Data records:

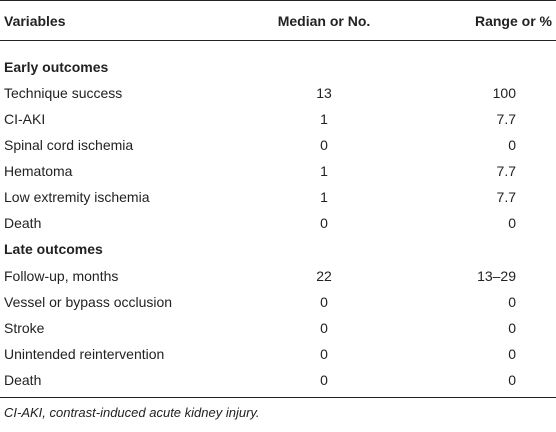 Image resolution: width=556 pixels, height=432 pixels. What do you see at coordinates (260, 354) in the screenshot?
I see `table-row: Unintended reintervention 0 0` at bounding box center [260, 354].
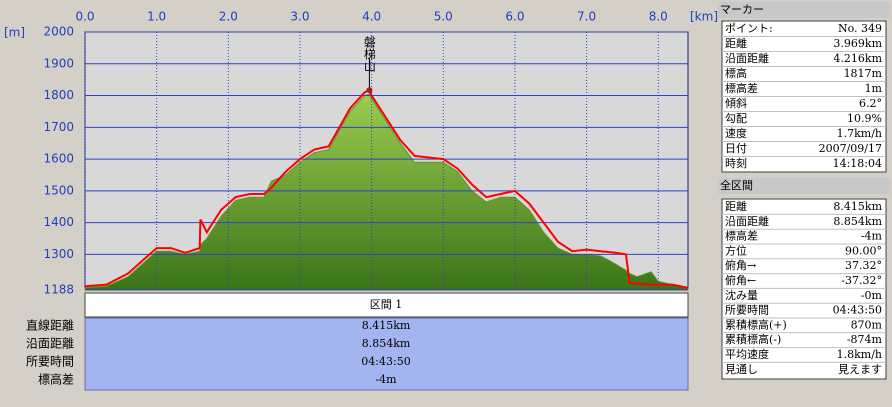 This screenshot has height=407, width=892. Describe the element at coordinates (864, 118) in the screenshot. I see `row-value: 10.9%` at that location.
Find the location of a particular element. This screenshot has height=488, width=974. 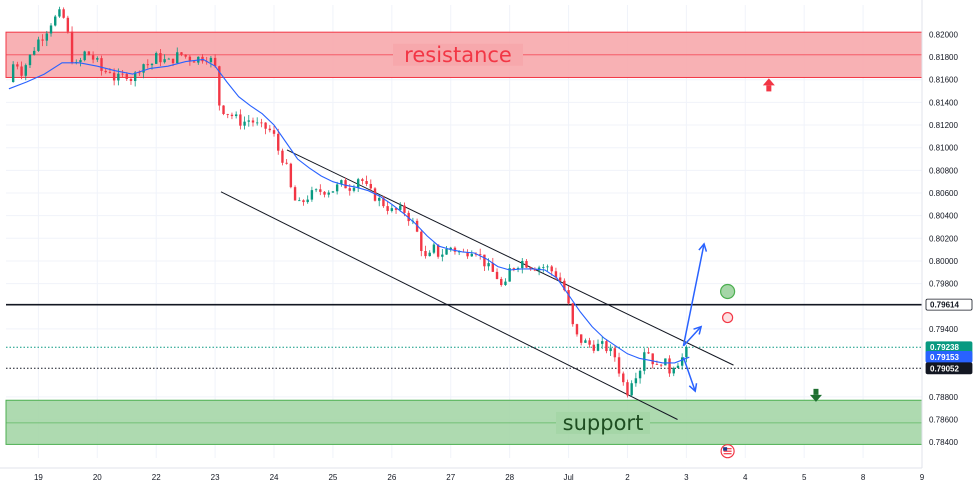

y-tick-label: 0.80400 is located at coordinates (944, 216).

---

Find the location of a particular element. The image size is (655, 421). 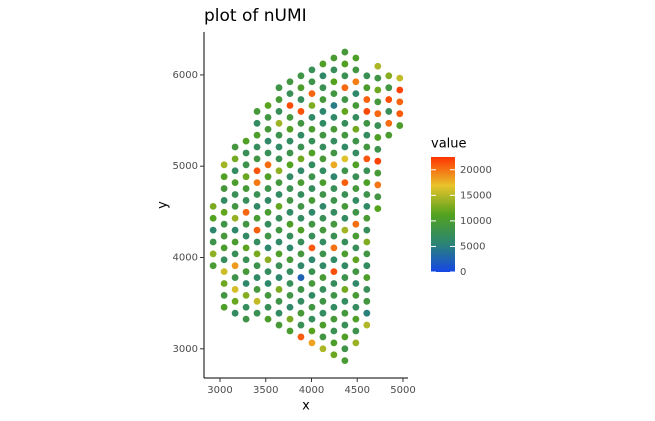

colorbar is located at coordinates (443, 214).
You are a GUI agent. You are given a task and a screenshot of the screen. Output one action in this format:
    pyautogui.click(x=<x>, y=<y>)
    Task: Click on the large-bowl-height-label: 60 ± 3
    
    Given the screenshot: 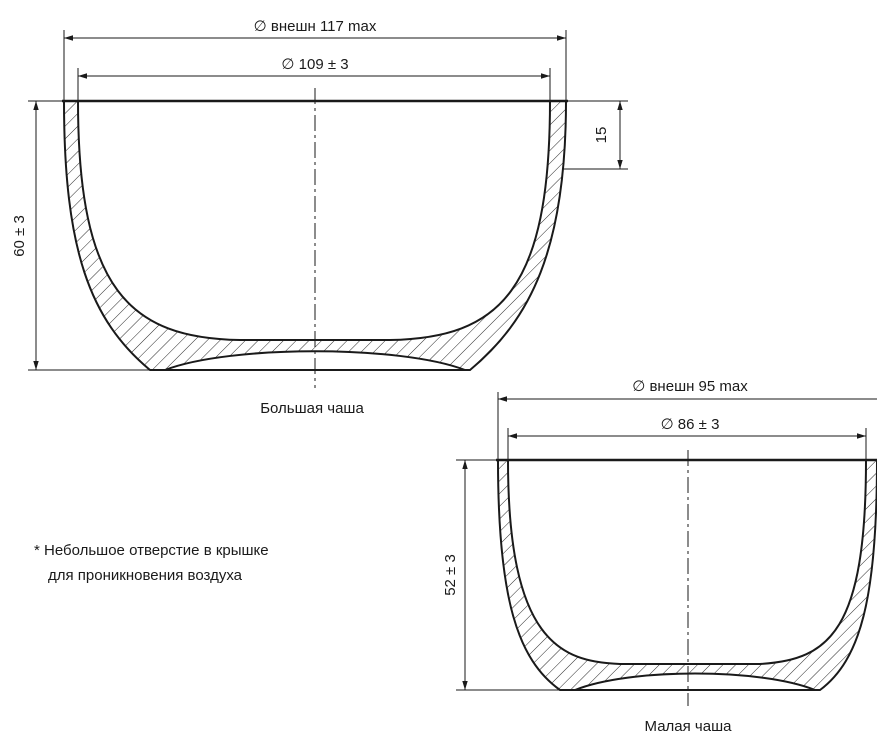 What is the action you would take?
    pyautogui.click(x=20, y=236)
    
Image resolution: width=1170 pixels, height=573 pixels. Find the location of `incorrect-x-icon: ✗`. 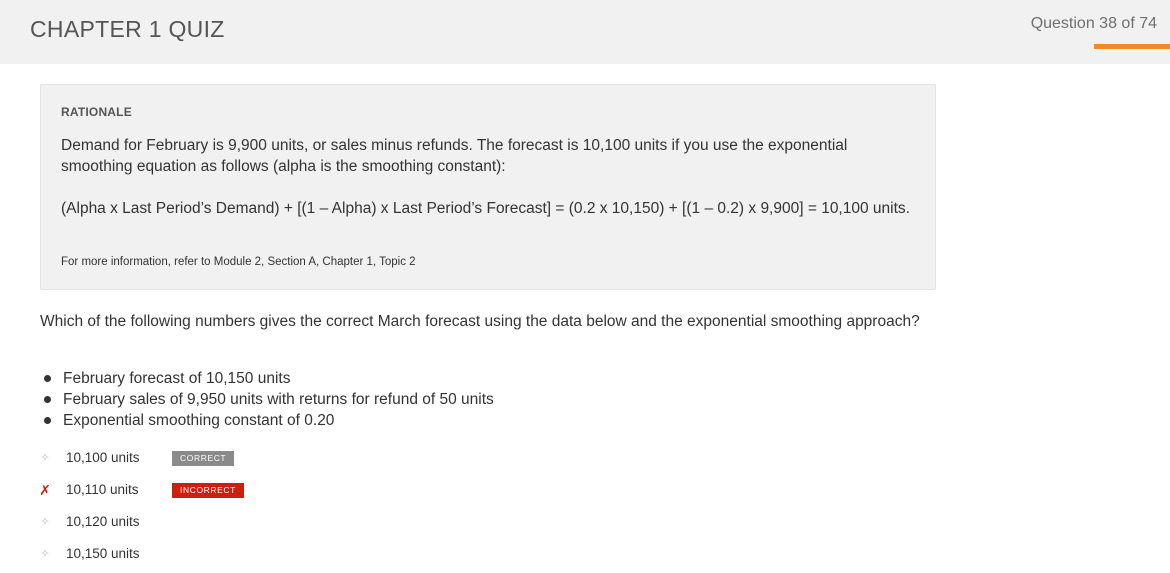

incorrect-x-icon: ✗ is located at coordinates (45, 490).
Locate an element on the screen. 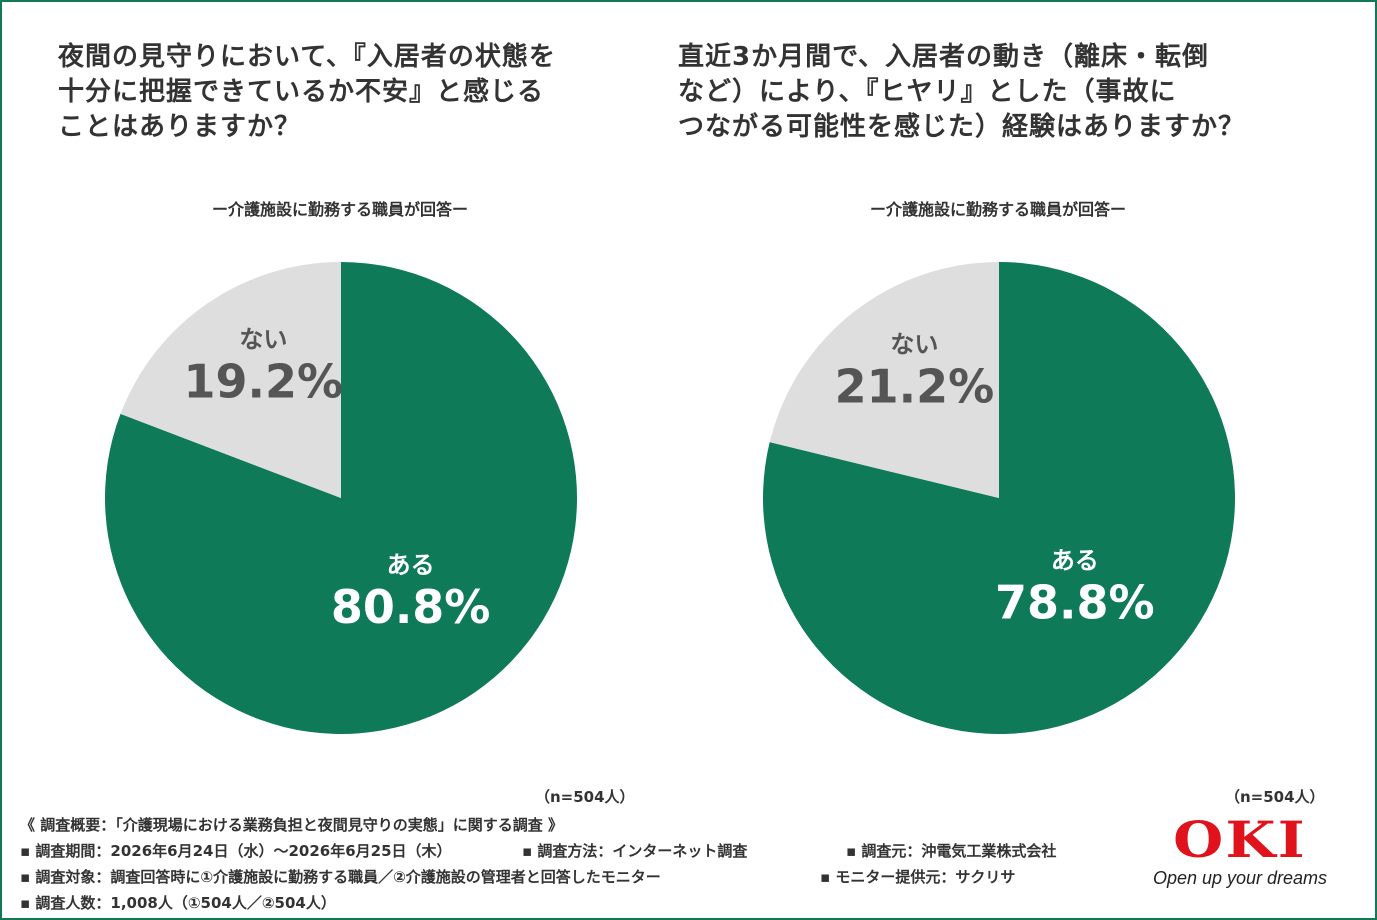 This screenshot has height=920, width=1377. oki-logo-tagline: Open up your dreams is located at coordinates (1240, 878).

What to do - Repeat the part of the rows that opens with the line containing "You are a GUI" and closes with the line containing "Task: Click on", including both of those lines.

Output for this exercise -
You are a GUI agent. You are given a task and a screenshot of the screen. Output one action in this format:
    pyautogui.click(x=<x>, y=<y>)
    Task: Click on the large-bowl-height-label: 60 ± 3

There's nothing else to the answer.